======== RECORDS PROVIDED ========
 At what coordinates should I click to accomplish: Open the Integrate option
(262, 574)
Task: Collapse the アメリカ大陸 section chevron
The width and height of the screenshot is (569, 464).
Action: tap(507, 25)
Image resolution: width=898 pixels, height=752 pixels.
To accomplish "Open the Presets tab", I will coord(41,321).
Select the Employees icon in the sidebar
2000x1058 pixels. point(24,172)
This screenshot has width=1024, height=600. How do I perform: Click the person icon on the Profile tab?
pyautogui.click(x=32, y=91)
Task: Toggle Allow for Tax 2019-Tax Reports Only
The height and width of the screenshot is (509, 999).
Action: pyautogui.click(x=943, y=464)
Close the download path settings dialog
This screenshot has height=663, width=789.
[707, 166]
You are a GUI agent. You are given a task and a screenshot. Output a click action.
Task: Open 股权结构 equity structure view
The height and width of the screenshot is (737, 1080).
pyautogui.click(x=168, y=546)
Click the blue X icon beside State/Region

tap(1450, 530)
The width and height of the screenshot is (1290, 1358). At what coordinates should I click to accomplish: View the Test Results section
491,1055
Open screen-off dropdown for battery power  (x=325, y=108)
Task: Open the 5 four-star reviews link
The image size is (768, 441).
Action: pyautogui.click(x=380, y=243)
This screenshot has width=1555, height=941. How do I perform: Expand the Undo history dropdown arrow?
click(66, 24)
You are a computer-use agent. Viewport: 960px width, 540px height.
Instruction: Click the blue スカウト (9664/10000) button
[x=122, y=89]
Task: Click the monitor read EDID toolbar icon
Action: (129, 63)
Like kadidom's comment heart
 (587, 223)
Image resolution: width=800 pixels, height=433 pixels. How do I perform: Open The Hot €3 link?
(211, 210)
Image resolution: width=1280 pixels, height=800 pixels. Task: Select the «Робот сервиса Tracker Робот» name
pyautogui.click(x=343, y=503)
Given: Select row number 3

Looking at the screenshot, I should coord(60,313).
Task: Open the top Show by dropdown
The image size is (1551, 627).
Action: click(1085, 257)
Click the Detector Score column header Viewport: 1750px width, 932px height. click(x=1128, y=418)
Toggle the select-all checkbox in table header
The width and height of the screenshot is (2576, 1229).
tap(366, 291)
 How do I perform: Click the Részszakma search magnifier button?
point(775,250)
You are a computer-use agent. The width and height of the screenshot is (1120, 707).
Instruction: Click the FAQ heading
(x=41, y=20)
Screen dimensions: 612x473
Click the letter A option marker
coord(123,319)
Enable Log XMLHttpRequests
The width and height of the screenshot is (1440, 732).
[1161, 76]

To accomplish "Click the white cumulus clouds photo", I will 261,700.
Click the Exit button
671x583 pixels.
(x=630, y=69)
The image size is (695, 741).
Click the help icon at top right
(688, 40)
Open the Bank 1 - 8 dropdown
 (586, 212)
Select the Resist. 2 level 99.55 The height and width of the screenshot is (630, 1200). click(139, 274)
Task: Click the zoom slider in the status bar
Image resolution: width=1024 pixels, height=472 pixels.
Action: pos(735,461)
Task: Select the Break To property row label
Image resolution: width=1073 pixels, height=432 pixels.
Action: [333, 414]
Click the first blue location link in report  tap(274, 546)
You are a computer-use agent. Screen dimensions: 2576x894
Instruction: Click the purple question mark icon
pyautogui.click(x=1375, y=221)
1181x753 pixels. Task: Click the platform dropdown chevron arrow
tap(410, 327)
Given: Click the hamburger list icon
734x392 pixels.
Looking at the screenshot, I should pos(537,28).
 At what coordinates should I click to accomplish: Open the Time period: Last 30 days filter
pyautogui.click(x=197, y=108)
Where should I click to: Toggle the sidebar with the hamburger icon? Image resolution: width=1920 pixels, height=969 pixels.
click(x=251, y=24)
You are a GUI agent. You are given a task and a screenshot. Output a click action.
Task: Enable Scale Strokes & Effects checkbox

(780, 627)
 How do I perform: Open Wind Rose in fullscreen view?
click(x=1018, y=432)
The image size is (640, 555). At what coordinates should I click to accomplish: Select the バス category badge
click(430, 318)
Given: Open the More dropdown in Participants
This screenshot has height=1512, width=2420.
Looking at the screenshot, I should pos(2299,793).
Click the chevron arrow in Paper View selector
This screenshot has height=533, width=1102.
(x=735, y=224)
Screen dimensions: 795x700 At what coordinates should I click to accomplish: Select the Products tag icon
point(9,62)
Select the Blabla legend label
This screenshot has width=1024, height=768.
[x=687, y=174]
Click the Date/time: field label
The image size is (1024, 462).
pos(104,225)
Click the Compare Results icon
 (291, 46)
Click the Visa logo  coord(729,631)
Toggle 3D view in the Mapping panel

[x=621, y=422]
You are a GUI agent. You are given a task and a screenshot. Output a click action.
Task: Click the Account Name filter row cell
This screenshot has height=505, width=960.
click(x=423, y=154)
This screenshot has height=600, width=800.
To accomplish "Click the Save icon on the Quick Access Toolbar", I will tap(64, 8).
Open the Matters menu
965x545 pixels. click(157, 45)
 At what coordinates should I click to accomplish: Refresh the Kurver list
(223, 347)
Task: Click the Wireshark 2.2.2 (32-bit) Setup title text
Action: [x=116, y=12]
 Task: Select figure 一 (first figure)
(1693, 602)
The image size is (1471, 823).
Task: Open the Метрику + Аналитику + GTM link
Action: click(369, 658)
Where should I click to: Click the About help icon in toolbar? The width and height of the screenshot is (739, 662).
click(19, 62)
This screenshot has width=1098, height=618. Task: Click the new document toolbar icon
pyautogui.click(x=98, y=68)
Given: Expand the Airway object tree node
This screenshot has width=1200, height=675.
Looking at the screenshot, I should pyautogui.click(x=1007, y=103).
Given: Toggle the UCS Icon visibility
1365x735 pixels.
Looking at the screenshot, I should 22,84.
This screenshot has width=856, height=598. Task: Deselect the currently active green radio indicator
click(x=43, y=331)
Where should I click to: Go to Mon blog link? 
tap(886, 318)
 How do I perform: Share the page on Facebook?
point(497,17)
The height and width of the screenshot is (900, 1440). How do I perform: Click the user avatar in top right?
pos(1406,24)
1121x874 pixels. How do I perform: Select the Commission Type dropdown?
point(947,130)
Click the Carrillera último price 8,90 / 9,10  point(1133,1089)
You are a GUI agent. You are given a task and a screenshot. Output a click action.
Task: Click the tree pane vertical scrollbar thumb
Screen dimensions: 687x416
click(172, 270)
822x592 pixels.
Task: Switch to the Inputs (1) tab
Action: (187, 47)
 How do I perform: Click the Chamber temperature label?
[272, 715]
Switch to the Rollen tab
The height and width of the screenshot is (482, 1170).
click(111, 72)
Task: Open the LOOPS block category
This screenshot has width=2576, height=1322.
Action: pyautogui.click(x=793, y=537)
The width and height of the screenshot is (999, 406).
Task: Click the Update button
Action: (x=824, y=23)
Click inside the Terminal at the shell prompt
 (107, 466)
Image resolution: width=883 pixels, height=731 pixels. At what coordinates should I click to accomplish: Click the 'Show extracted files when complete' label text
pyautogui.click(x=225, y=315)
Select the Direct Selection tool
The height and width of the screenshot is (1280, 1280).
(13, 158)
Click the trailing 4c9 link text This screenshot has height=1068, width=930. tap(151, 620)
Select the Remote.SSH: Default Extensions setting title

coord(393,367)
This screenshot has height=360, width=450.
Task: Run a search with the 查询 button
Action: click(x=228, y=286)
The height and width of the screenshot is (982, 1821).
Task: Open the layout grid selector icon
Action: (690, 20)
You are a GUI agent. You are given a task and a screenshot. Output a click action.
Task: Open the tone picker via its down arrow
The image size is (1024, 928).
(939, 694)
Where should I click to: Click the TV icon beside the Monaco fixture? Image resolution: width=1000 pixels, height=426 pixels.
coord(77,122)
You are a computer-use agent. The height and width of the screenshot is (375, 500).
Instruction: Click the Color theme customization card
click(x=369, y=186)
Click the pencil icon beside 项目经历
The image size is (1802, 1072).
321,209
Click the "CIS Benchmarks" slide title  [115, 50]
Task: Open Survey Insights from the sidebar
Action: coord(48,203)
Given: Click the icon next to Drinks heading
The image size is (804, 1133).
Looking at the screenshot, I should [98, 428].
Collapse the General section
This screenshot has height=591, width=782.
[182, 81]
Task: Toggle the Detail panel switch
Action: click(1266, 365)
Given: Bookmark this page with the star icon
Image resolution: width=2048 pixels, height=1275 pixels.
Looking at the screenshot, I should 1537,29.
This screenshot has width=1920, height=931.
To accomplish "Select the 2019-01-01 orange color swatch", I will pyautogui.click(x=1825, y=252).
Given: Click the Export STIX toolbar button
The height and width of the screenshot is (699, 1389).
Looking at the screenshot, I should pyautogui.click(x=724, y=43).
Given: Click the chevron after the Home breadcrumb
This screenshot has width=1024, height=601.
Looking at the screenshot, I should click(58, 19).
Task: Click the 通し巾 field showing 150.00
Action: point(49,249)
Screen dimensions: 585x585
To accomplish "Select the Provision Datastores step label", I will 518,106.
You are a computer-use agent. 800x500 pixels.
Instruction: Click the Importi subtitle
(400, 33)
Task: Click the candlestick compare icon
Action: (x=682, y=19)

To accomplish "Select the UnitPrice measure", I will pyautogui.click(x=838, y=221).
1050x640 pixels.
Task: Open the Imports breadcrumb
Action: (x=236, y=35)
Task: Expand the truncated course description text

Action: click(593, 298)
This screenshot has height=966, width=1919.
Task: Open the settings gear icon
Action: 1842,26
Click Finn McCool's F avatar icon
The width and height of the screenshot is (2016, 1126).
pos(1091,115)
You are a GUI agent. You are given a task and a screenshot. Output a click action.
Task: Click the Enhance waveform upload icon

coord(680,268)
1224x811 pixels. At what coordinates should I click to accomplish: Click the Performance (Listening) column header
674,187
========
## WHAT IS REQUIRED
Can you copy the lines of the listing verbatim, beginning at the line that contains "Image resolution: width=898" and stopping after the line that contains "tap(1450, 530)"?

## FINISHED EXERCISE
Image resolution: width=898 pixels, height=752 pixels.
To accomplish "Open the Presets tab", I will coord(41,321).
Select the Employees icon in the sidebar
2000x1058 pixels. point(24,172)
This screenshot has width=1024, height=600. How do I perform: Click the person icon on the Profile tab?
pyautogui.click(x=32, y=91)
Task: Toggle Allow for Tax 2019-Tax Reports Only
The height and width of the screenshot is (509, 999).
Action: pyautogui.click(x=943, y=464)
Close the download path settings dialog
This screenshot has height=663, width=789.
[707, 166]
You are a GUI agent. You are given a task and a screenshot. Output a click action.
Task: Open 股权结构 equity structure view
The height and width of the screenshot is (737, 1080).
pyautogui.click(x=168, y=546)
Click the blue X icon beside State/Region

tap(1450, 530)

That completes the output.